Sul carro del vincitore

Fuga dal carcere

1944
La liberazione
di Giovanni Roveda

Piccola recensione di un libro che mi è piaciuto, pur senza essere particolarmente notevole.
E' un libricino che si legge velocemente, ben scritto; sono solo 139 pagine ma appunto il libro è stampato su un formato ridotto (Collana Piccola libreria di Neri Pozza), tascabile quindi la lettura è veloce.
L'autore è Gianfranco de Bosio, regista veronese, quasi centenario, partigiano, che ha raccontato la sua esperienza riferita al periodo della resistenza in particolare a Verona.
Nel luglio del 1944, con un colpo di mano (al quale comunque l'autore non prese parte diretta), venne liberato dal Carcere scaligero degli Scalzi il sindacalista Giovanni Roveda, poi sindaco di Torino.

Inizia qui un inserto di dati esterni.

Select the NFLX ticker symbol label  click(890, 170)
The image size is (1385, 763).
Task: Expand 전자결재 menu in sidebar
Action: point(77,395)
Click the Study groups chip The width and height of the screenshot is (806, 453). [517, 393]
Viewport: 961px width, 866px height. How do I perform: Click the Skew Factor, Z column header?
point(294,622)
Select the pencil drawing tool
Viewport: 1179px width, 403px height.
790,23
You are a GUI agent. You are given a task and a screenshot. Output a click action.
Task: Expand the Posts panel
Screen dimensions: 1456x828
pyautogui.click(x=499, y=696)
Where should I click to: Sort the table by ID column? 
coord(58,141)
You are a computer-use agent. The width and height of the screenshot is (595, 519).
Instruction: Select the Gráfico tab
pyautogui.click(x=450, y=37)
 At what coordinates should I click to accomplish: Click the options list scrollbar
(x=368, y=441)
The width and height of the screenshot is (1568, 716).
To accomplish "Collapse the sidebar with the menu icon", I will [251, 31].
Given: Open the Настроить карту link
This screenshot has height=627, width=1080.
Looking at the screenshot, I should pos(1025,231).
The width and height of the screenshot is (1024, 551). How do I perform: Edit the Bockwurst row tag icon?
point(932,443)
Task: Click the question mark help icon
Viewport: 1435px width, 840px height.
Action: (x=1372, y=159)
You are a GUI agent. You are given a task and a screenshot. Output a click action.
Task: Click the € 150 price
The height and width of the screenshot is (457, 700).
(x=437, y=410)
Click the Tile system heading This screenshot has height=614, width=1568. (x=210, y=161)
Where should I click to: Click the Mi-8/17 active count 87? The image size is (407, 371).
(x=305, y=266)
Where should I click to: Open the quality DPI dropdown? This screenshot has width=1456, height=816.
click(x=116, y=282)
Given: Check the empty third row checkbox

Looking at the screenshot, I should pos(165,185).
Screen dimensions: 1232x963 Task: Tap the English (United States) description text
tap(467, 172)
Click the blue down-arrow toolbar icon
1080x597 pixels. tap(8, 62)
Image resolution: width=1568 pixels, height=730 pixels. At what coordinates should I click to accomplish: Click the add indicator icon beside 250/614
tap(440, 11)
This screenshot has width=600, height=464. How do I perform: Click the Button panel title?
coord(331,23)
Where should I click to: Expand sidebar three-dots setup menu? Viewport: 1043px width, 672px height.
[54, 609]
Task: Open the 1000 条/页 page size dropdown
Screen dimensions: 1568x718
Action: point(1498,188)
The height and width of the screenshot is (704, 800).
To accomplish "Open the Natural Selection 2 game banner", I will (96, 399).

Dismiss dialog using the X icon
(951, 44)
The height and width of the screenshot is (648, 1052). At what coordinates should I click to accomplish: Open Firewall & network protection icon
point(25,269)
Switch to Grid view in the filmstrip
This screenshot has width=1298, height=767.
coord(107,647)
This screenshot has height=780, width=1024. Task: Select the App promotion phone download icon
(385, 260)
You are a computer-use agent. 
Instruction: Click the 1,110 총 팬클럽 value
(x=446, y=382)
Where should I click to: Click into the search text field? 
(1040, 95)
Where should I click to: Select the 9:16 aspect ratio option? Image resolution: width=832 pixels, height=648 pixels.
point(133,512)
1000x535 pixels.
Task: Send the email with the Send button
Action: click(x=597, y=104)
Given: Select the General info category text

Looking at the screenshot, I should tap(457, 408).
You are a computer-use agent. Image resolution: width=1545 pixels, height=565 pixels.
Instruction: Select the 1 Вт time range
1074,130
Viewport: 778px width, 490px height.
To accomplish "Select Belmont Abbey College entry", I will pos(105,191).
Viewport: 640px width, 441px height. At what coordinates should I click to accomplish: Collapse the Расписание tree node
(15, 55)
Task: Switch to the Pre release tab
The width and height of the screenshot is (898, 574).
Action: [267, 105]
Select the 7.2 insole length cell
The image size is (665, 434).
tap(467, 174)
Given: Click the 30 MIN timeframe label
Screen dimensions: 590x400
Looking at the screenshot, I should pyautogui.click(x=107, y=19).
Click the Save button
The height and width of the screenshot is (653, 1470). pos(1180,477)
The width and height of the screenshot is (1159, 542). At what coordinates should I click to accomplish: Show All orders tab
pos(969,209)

Paradossalmente, la parte finale, quella della liberazione dal carcere m'è parsa quella meno approfondita, tratteggiata con fretta.
Da notare la bella chiusura finale dove, a pagina 133, l'autore, persona dura e schietta, scrive: "L'ipocrisia mi fu lampante già pochi giorni dopo: il 5 maggio furono convocati in Arena tutti i partigiani del Veronese per la consegna delle armi alle nuove autorità. Si presentò una folla esultante con le più strampalate divise e armi di ogni sorta. Ma nei mesi vissuti in clandestinità, nel costante pericolo di essere arrestati, torturati, uccisi, a combattere per la libertà eravamo una manciata di uomini, una minoranza malvista dai più. Poi all'improvviso, appena finita la guerra, in Arena c'erano diecimila persone! Noi pochi veri combattenti per la libertà restammo a bocca aperta, increduli: troppi erano divenuti partigiani entusiasti all'ultimo momento. Preferii allontanarmi, disgustato. Ancora una volta, come alla dichiarazione di guerra, l'opportunismo vigliacco stravinceva.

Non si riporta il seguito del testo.